Aim: From the listing below, extract every line that contains the word "should". Case counts.

[Target position listing]
□ □ □

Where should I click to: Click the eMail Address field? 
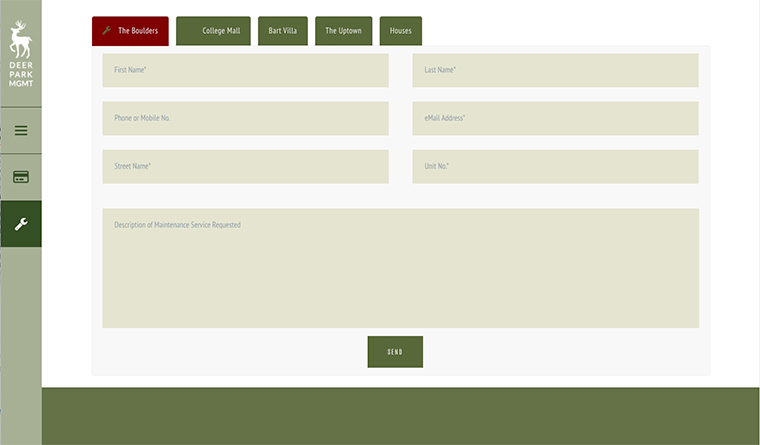click(555, 118)
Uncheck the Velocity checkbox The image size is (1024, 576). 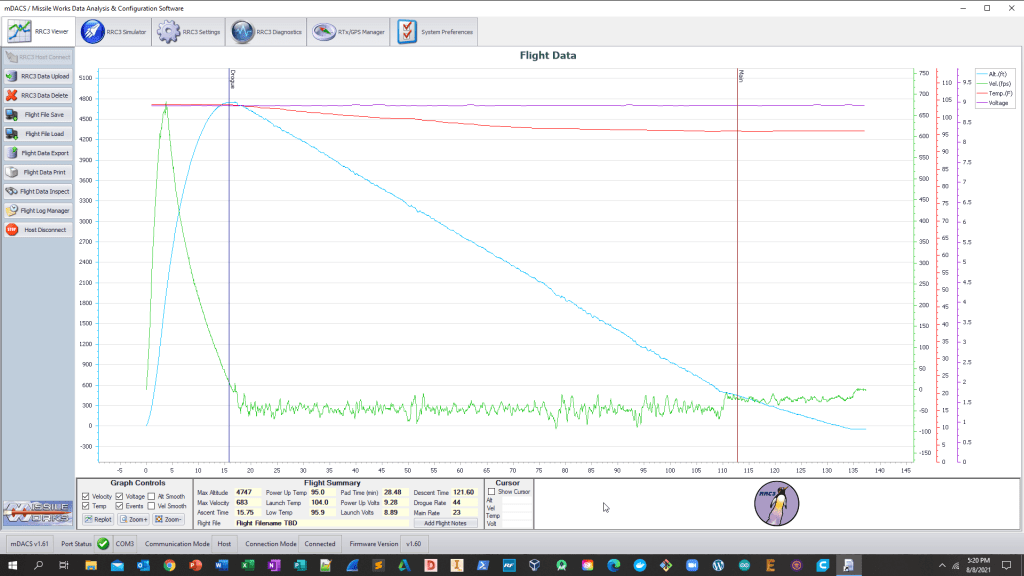coord(86,496)
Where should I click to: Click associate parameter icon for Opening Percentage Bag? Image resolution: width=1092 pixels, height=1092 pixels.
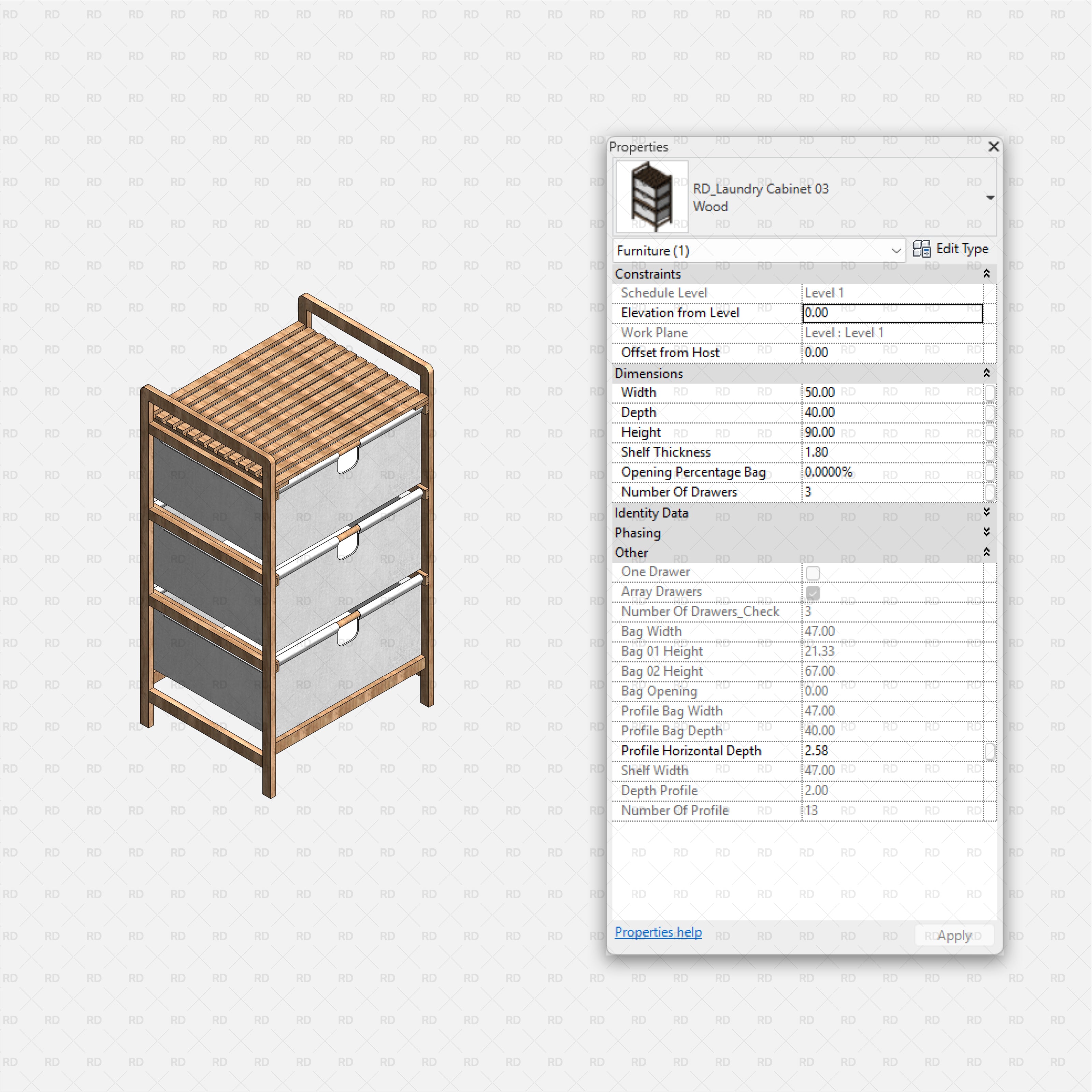click(990, 473)
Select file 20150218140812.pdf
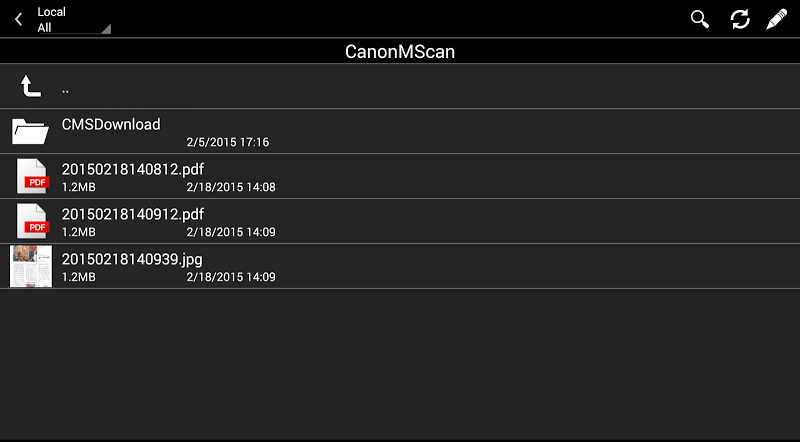Image resolution: width=800 pixels, height=442 pixels. click(133, 169)
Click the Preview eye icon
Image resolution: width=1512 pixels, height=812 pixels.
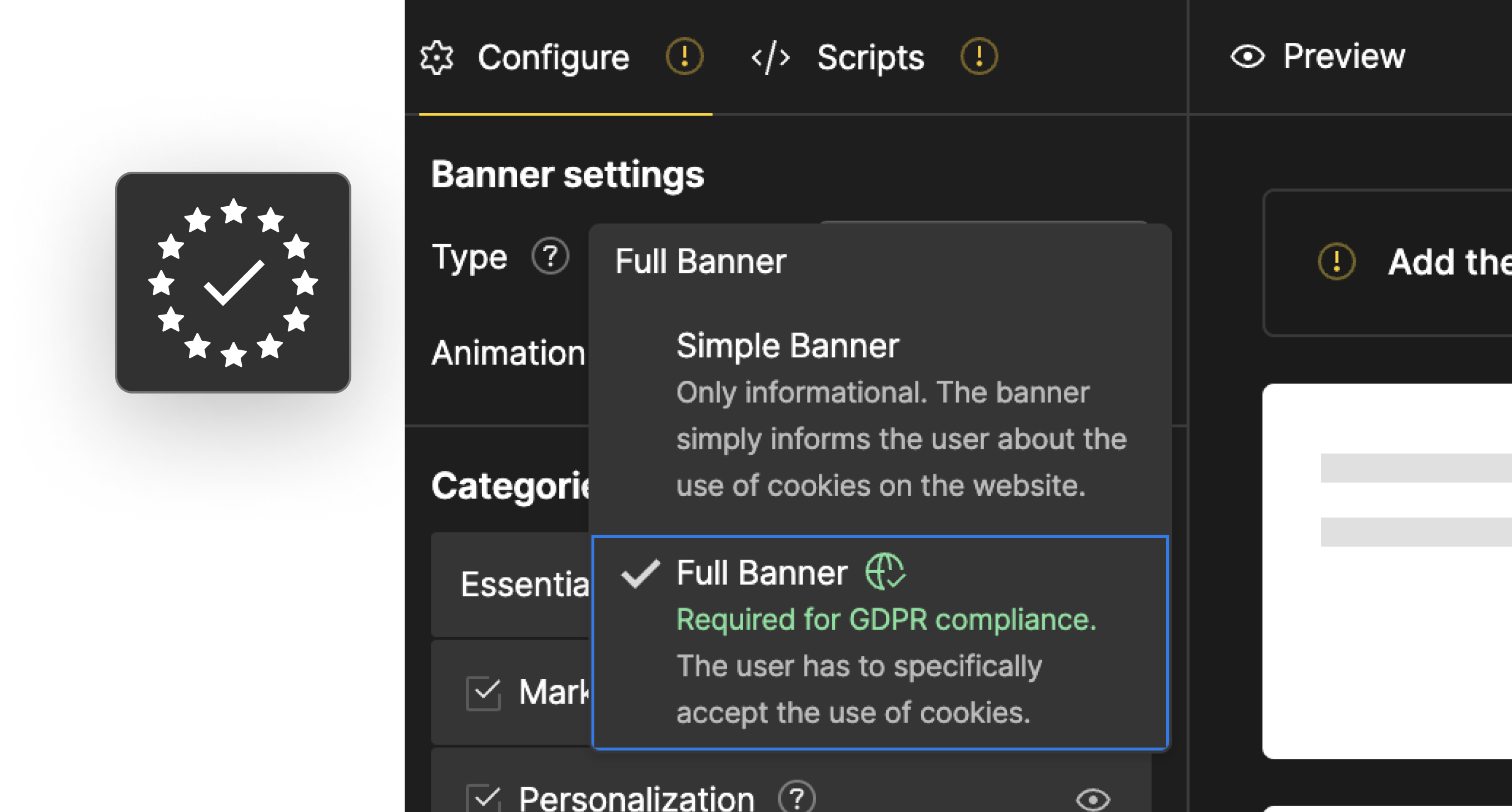(1247, 57)
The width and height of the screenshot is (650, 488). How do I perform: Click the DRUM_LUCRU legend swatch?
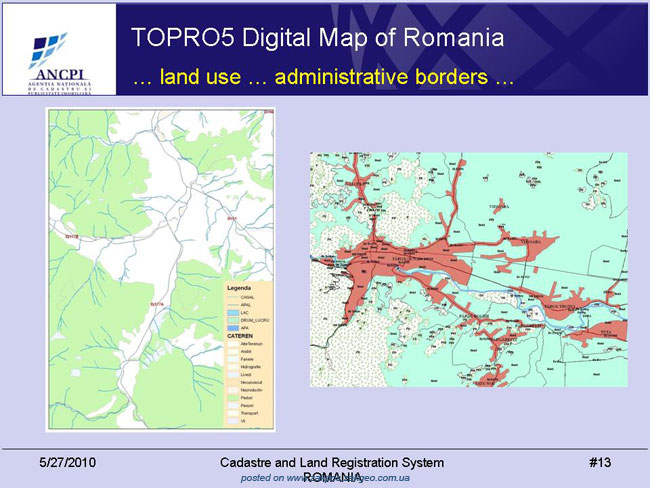coord(233,320)
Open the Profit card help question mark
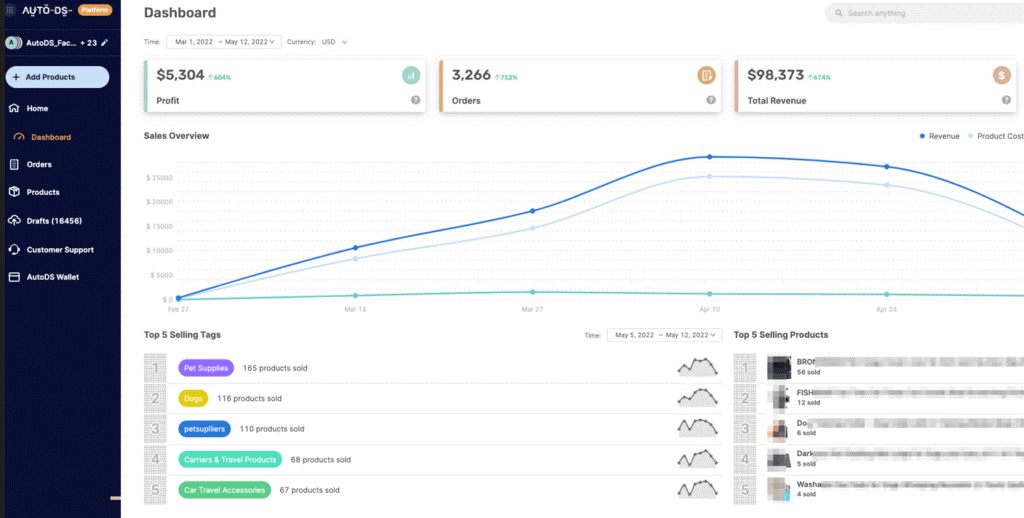Image resolution: width=1024 pixels, height=518 pixels. 415,100
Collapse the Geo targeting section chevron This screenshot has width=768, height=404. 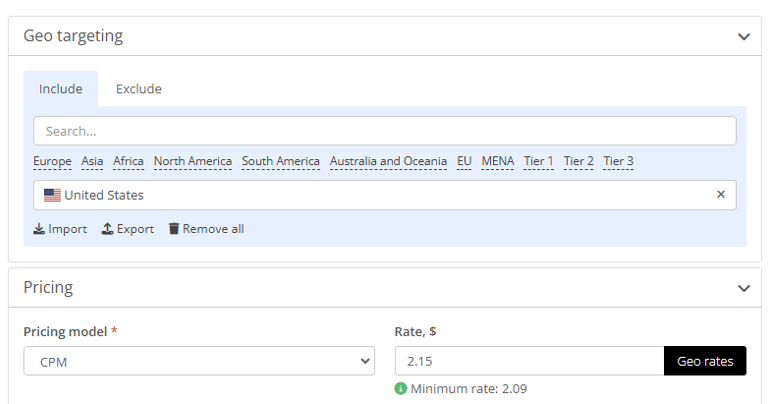coord(744,37)
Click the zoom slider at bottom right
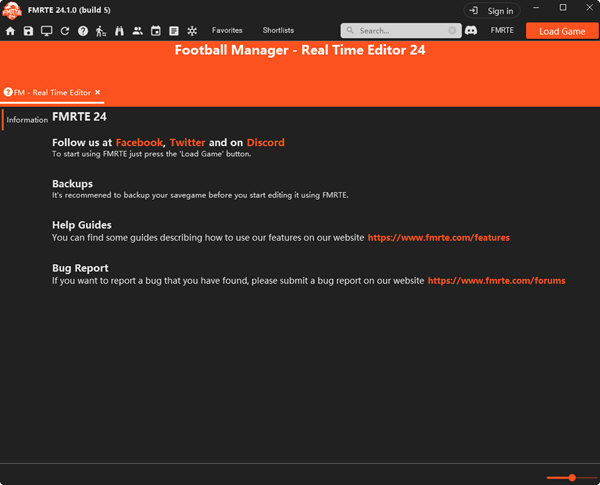 point(572,478)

□ □ □

Complete answer:
Where should I click to: Click the eMail Address field? 
Where should I click to: Click associate parameter icon for Opening Percentage Bag? Image resolution: width=1092 pixels, height=1092 pixels.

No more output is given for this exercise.